Ausstellung im Rathaus-Foyer eröffnet

Auch Dr. Peter Paul Ahrens (links) schaute aufmerksam auf d
Auch Dr. Peter Paul Ahrens (links) schaute aufmerksam auf d
Foto: IKZ

Iserlohn..  Junge Menschen sitzen gemeinsam auf einer Bank, auf dem berühmten „Vierer“ in Bus oder Bahn oder stehen in einer Gruppe auf dem Schulhof. Aber: Sie reden nicht mehr miteinander. Die Kommunikation zwischen ihnen verläuft – wenn überhaupt – über das Smartphone.

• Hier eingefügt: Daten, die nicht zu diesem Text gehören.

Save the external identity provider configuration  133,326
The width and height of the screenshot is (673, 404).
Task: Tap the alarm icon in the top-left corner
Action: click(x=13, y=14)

Was sich wie ein düsteres Zukunftsszenario liest, ist längst Realität. Dieser wirken mehrere Fachbereiche der Stadt Iserlohn, Schüler des Berufskollegs des Märkischen Kreises sowie aus der ungarischen Partnerstadt Nyíregyháza jetzt entgegen. „Sprichst Du noch oder textest Du nur?“, heißt eine gemeinsame Plakatkampagne zum Thema, die seit Mittwoch im Foyer des Rathauses zu sehen ist. Knapp 90 Grafiken bilden diese Ausstellung, zwei ragen aus ihr heraus: Die von Jasmin Buschkämper und Alexander Nemzew sowie das Werk des Ungarn László Szremanyák. Diese beiden Arbeiten erklärte eine Jury, der Mitarbeiter von Ordnungs- und Jugendamt sowie des Bereichs Medien- und Öffentlichkeitsarbeit angehören, einstimmig zu den Siegerplakaten. Buschkämpers und Nemzews Arbeit zeigt unter dem Titel der Kampagne eine Hand, die ein Smartphone hält. Darauf sind zwei Nachrichten zu lesen: Die Frage „Bist du schon da?“ und die unmittelbar danach eingegangene Antwort „Ich steh direkt neben dir.“

Schülern machen sich ihr eigenes Verhalten bewusst

„Wir haben damit eine Situation dargestellt, die alltäglich geworden ist. Mir ist das auch schon passiert, dass ich jemanden anstupsen musste, der neben mir stand“, erläutert der 17-jährige Alexander Nemzew. Seine ein Jahr ältere Projektpartnerin erzählte, dass sie ihrem Mobiltelefon mehr Aufmerksamkeit gewidmet hat, als es in gewissen Situationen angebracht war. „Da habe ich mich dann schon ein bisschen erschrocken.“ Die ausgezeichnete Arbeit, für die beide einen Geldpreis der Stadt und eine Urkunde geschenkt bekamen, habe bei ihr das Bewusstsein für einen angemesseneren Umgang mit dem Gerät geweckt. Und fügte anerkennend hinzu: „Alex guckt nicht ständig auf sein Handy.“ Die beiden rechnen damit, im kommenden Jahr das Berufskolleg als „Staatlich geprüfte Gestaltungsassistenten mit dem Schwerpunkt Grafik- und Objektdesign“ zu verlassen.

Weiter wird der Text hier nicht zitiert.